Seven months after the first COVID-19 vaccination in Tennessee, only 42.4 percent of the state’s residents have received at least one dose. Only 38 percent are fully jabbed up, according to the state’s latest data. Tennessee’s vaccination rates are among the lowest in the country.
Tennesseans who are skeptical about the effectiveness of the vaccine can look at the data and see the remarkable impact that even this state’s meager vaccination campaign has had. Cases, hospitalizations and deaths from the virus have all plummeted since the end of 2020. No doubt that’s due in part to the fact that vaccination rates have been highest among older residents who are most vulnerable to serious illness from the virus.
But more recent trends have public health officials warning against complacency. On July 9, the Metro Public Health Department tweeted that “over the past week, our team has observed a 25.7% increase in active cases of COVID-19.” The health department also noted an increase in the test positivity rate and reiterated that the so-called Delta variant of the virus has been identified in Nashville. At the state level, the seven-day average of new cases also began trending upward in the first week of July.
As many pandemic-related restrictions have been relaxed if not lifted altogether, state and local health officials say the best protection against the virus and the variants that have been circulating in recent months is vaccination. But getting Tennesseans to trust that fact and act on it at the scale needed to truly snuff out the virus has proven difficult.
As Sarah Tanksley, communications director for the Tennessee Department of Health, notes, resistance to the vaccine is not unique to Tennessee. Other Southern states have had similarly lagging vaccination rates. The divide is not just regional but political; states won by President Joe Biden in the 2020 presidential election have higher vaccination rates than those won by Donald Trump.
In April, the TDOH commissioned a third-party survey of 1,000 adult Tennesseans about their views of the vaccine. Among the survey’s main conclusions, according to the department: “The primary concern is the speed and haste with which the vaccines were tested and developed,” and “white, conservative rural Tennesseans are the least willing to accept the vaccine and seem to have planted their heels in the sand.” The results of that survey, Tanksley says, informed the sort of information the health department has been putting out since.

------------------------------

→ PROBLEMS TO SOLVE:
A) From the passage on COVID-19 vaccination in Tennessee, transcribe the words starting at "But more recent" and ending at "week of July.".
B) Answer these questions using the passage on COVID-19 vaccination in Tennessee:
(i) What share of the state's residents have received at least one dose?
(ii) By what percentage did active cases rise over the past week, according to the Metro Public Health Department's July 9 tweet?
(iii) How many adult Tennesseans took part in the survey the TDOH commissioned in April?
The records have nothing to do with this.

Dataset entries:
------------------------------

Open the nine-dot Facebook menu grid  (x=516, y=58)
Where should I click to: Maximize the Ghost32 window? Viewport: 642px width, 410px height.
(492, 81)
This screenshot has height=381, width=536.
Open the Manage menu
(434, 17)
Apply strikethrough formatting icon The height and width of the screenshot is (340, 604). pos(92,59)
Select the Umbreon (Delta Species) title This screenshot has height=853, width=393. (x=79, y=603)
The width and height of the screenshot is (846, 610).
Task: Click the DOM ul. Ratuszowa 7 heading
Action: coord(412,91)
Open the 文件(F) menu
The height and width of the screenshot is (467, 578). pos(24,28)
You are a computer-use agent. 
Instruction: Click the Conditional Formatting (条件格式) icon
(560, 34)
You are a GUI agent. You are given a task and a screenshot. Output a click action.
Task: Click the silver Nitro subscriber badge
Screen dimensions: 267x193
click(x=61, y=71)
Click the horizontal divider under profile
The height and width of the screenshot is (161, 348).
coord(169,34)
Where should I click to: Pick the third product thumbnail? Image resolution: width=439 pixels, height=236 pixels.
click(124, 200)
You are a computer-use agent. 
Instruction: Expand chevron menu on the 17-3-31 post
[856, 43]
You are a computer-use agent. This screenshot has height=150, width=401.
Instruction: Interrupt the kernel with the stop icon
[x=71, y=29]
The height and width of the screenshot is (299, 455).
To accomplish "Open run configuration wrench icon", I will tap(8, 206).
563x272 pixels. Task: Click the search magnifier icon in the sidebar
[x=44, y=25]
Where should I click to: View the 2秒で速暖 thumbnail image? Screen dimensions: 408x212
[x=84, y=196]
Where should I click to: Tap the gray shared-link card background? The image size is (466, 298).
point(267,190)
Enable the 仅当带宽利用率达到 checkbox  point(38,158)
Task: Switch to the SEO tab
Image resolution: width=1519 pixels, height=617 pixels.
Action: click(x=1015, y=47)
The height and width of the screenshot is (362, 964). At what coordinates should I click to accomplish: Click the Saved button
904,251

------------------------------

→ RESULTS FOR THE EXERCISE:
A)
But more recent trends have public health officials warning against complacency. On July 9, the Metro Public Health Department tweeted that “over the past week, our team has observed a 25.7% increase in active cases of COVID-19.” The health department also noted an increase in the test positivity rate and reiterated that the so-called Delta variant of the virus has been identified in Nashville. At the state level, the seven-day average of new cases also began trending upward in the first week of July.

B)
(i) 42.4 percent
(ii) 25.7%
(iii) 1,000